Gli ultimi dati Istat prevedono per l’Italia, nel 2017, un aumento del prodotto interno lordo dell’1,5%: un più 0,6% rispetto a quello fatto registrare nel 2016. Con un tasso di disoccupazione in calo all’11,2%. Risultati importanti che, seppure ancora inferiori alla media dei Paesi Euro e, soprattutto, delle nazioni avanzate o emergenti, fanno comunque ben sperare per un’uscita dalla crisi economica. Base fondamentale di ogni ragionamento su questo fronte è il lavoro.
Ne abbiamo parlato con il viceministro delle Politiche Agricole, Alimentari e Forestali, Andrea Olivero. “Il fondatore delle Acli, Achille Grandi – sottolinea Olivero – nell’immediato dopoguerra, quando si trovò a dover affrontare il nodo della riorganizzazione sindacale, ma allo stesso tempo, l’enorme problema della ricostruzione industriale, diceva che tutelare il lavoro è possibile soltanto se c’è il lavoro. Quindi, in altre parole, è prioritario far nascere nuove opportunità di occupazione per dare speranza di sviluppo e sicurezza sociale alle persone. Oggi ci ritroviamo in una situazione per certi aspetti uguale”.
Con quali prospettive? “Stiamo assistendo a una nuova trasformazione epocale del mondo del lavoro: dall’industria 4.0 che investe nelle tecnologie innovative alla vendita su internet dei prodotti, ai servizi offerti on line. Sistemi capaci di modificare radicalmente i costumi dei cittadini e una parte importante dell’occupazione”.
Cosa possono fare le Istituzioni? “Creare le condizioni affinché si affermino nuovi lavori ad alto valore aggiunto, in grado di resistere a questa rivoluzione in atto. Nel concreto si tratta di aiutare le attività che si occupano dell’ambiente, dell’ambito agricolo nelle tante aree del Paese considerate, a torto, marginali, e invece dalle rilevanti potenzialità, di quelle legate alla promozione turistica, culturale e sociale. Occupazioni, oggi, meno tutelate e valorizzate delle altre che hanno caratterizzato il mondo del lavoro negli ultimi decenni e sulle quali perdura ancora una situazione di forte crisi”.

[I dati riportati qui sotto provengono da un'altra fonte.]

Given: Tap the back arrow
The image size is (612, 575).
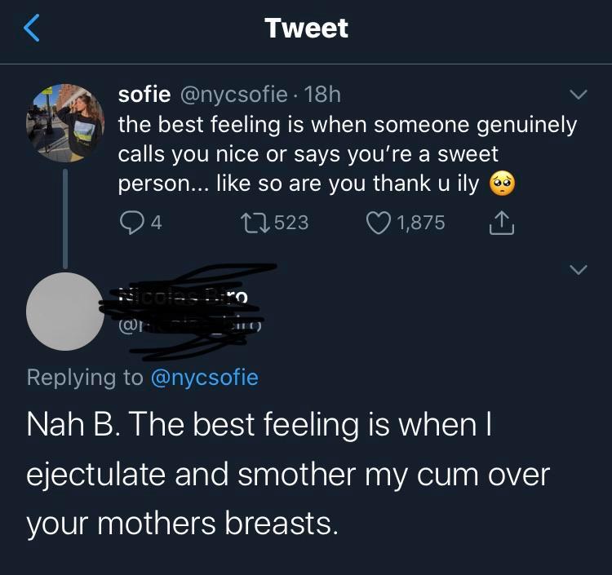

Quali sono stati i provvedimenti del Governo che hanno aiutato a creare nuova occupazione? “Certamente il Jobs Act ha avuto una grande importanza per superare anacronistiche modalità di gestione del mercato del lavoro e, pur con alcuni limiti, ha sviluppato nuova buona occupazione. Le assunzioni di decine di migliaia di precari nella scuola e, proprio in Legge di Bilancio, negli Enti di Ricerca, sono un segnale importante di fiducia nel futuro. Rimangono molti passi da compiere per migliorare il sistema di incontro tra domanda e offerta e per accompagnare i lavoratori nel loro percorso di formazione continua. A poco servono gli ammortizzatori se non ci sono servizi efficienti per gestire il passaggio da una occupazione all’altra. È questo che condanna alla precarietà molti giovani”.
In questo contesto, la provincia di Cuneo quale ruolo può giocare? “La crisi ha colpito duro pure da noi, anche se in termini assoluti la situazione è assai migliore rispetto ad altre aree del Paese. Alcune difficoltà, ben gestite da sindacato e politica, sono state superate bene (penso alla Michelin o alla Diageo, ad esempio), ma altre rimangono drammaticamente aperte. Il nostro territorio può diventare un laboratorio per l’occupazione del futuro: da un lato occupazione specializzata, da industria 4.0 (e le nostre industrie meccaniche e agroalimentari stanno andando in questa direzione); dall’altro sviluppo di nuovo lavoro nelle attività artigianali e agricole connesse alla valorizzazione del territorio e della sua vocazione turistica, culturale ed enogastronomica. Inoltre il Cuneese può far crescere buona occupazione nel settore dell’assistenza, da quella domiciliare alle residenze protette. Anziani, disabili, malati: in tutte le nostre famiglie c’è richiesta di lavoro di cura, che sempre di più deve essere organizzato e valorizzato”.